Late night, Blitz Theatre Group


Solange die Musik spielt, sind wir in Sicherheit

Dieser Tanzsaal hat schon bessere Tage gesehen. Nur noch ein Haufen Schutt begrenzt die Tanzfläche, die aus einem abgetretenen Teppich besteht. Doch drei Paare tanzen weiter Walzer, auch wenn die Welt um sie herum zusammenbricht. Denn solange die Musik spielt und sie tanzen, können sie sich noch in Sicherheit wiegen.

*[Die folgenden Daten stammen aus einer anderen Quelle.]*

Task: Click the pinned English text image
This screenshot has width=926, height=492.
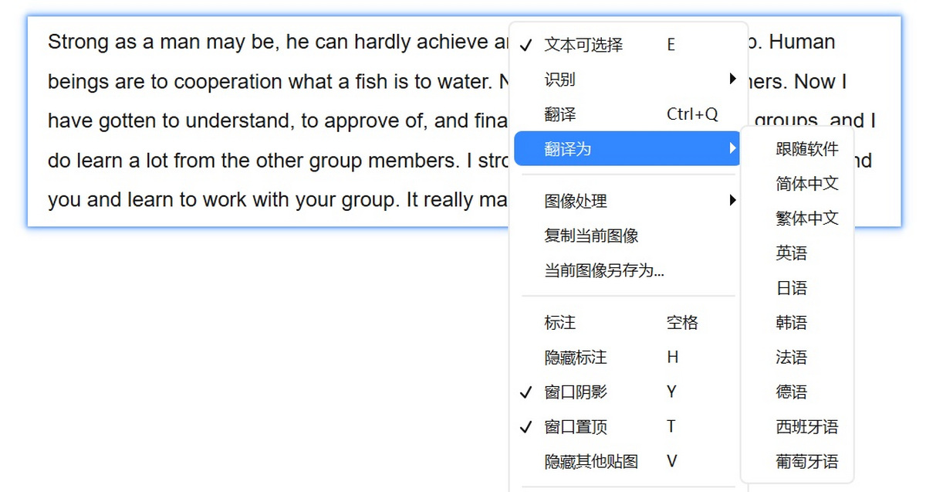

Wir sind im Jahr 2030. Ganz Europa befindet sich im Krieg. In keinem europäischen Großstadt sind die Trümmer noch zu übersehen. Die Plätze sind aufgerissen, die Hochhäuser eingestürzt, die Brücken zerstört, die Menschen rast- und ratlos. Mal schließen sie der faschistischen mal der kommunistischen Partei an. Das Wort „Revolution“ schwirrt in ihren Köpfen herum, doch warum einen Aufstand anzetteln, wenn die Ziele abhanden gekommen sind? Liebe scheint die einzige Lösung. So sinken sie schnell für ein paar selbstvergessene Momente des Erinnerns an frühere Zeiten in die Arme des Tanzpartners, als sie noch glücklich waren. Doch immer wieder kann einer von ihnen die störenden Gedanken nicht aus seinem Kopf verdrängen und stürzt ans Mikrophon. Erzählt von Bomben auf Kreuzberg, von Atom-Katastrophen in Amsterdam und von brennenden Wolkenkratzern in London.
Die Blitz Theatre Group aus Athen ist ein Theaterkollektiv, das seine Texte und Inszenierungen zusammen ohne Regisseur entwickelt. „Late night“ ist ein bedrückendes Endzeitszenario, das die derzeitige Stimmungslage in Griechenland wohl eindrücklicher nicht wiedergeben kann. Erinnerungen an Christoph Marthaler werden wach, doch die Blitz-Gruppe arbeitet schneller. Bei aller Melancholie blitzen Witz, Ironie und Sarkasmus immer wieder auf. Eine starke Leistung aus Athen.